The pressures to engage in industrial revenue bond financing are well illustrated by a proposed $75 million issue to finance the building of a pulp and fine paper facility for Weyerhaeuser Co. in North Carolina. Bidding on the issue is awaiting a favorable ruling from the state's supreme court on a recently passed law permitting corporations there to benefit from the tax-exempt feature of municipal bonds.

State officials say they are backing the law only as "a matter of self-defense," in the words of Dan E. Stewart, director of North Carolina's Department of Conservation and Development. Since the legislature approved the law, he notes, "five, six or seven companies come down every day to discuss setting up factories."

MORE BANKS ENTER FIELD

In addition, Weyerhaeuser has identified as a potential manager of the financing Morgan Stanley & Co.--one of the most prestigious members of the Investment Bankers Association, which has opposed such bonds as a matter of principle. It would be Morgan-Stanley's first venture into this method of financing.

Several weeks ago, Chase Manhattan Bank, another prominent IBA member, headed a syndicate that purchased $130 million of Mississippi bonds that will be used to build facilities for lease to Ingalls Shipbuilding Co., a subsidiary of Litton Industries Inc.
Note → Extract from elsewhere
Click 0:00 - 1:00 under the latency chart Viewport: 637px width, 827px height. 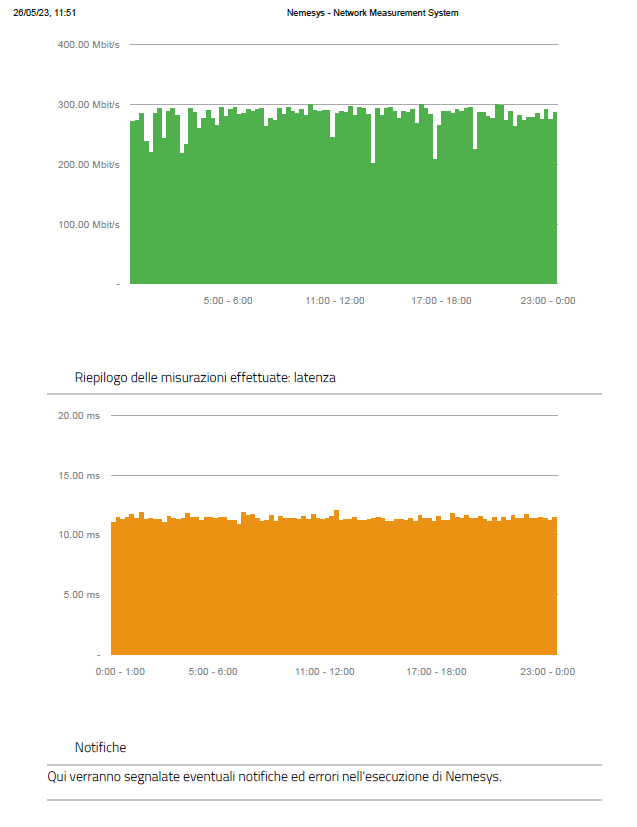120,672
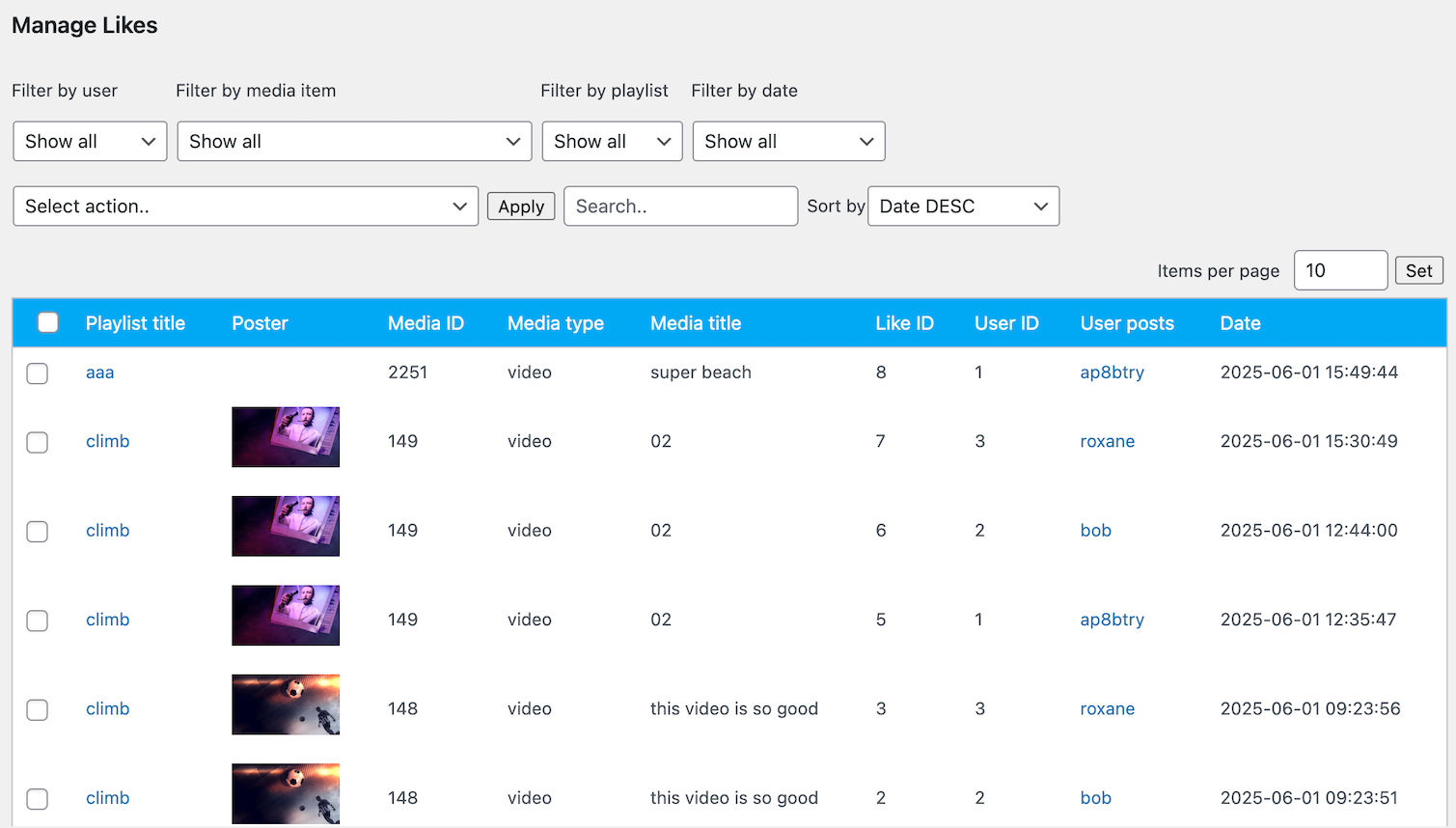The width and height of the screenshot is (1456, 828).
Task: Open the 'Select action..' bulk dropdown
Action: (245, 207)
These bonds, however, unlike the general run of revenue issues, will be backed by the "full faith and credit" of the state.
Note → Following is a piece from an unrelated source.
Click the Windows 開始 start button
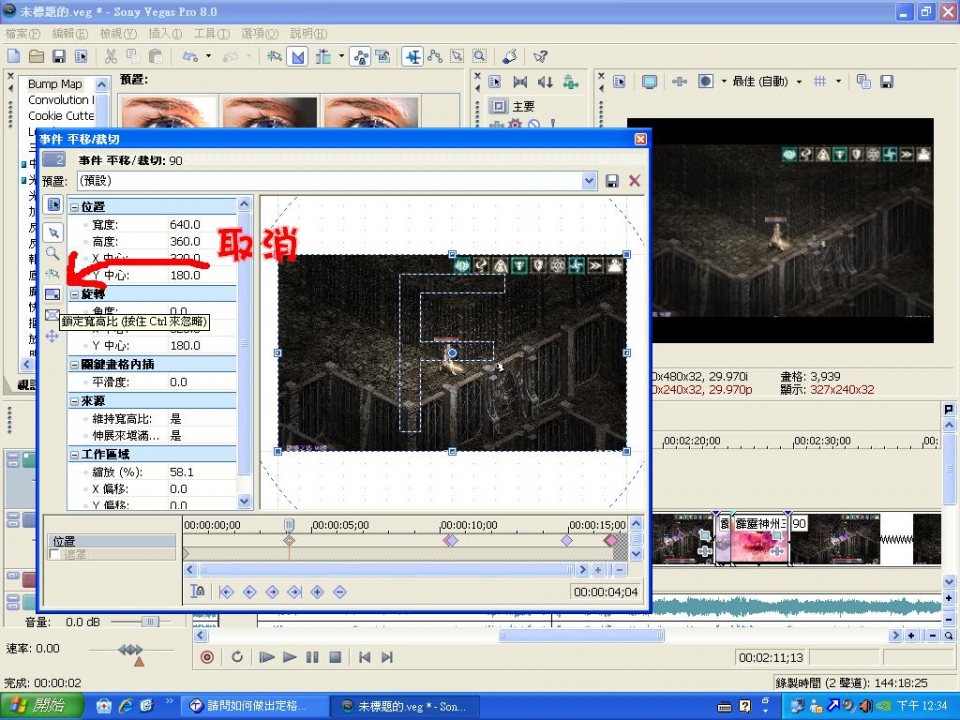This screenshot has height=720, width=960. [37, 706]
The advantages of industrial revenue bond financing can be substantial for expanding companies, proponents of the system assert. Companies can obtain 100 percent financing in this manner, whereas they invariably are forced to put up some of their own cash when issuing their own debt securities, and companies that lease plants also enjoy certain tax and depreciation benefits.

COST SAVINGS ARE CONSIDERABLE

Most important, however, are the interest cost savings. Consider, for example, the $82.5 million of bonds sold last February by Middletown, Ohio, to finance the building of a steel mill and provide equipment for Armco Steel Corp. as part of the company's $600 million expansion program.

According to the agreement, the facilities were leased to Middletown Growth Inc., a community improvement corporation, which in turn sublet the mill and equipment to Armco on terms sufficient to pay principal and interest on the bonds. The arrangement was "a way of expressing our thanks to Armco for its previous help to our community," says Richard Slagle, executive vice president of the local chamber of commerce.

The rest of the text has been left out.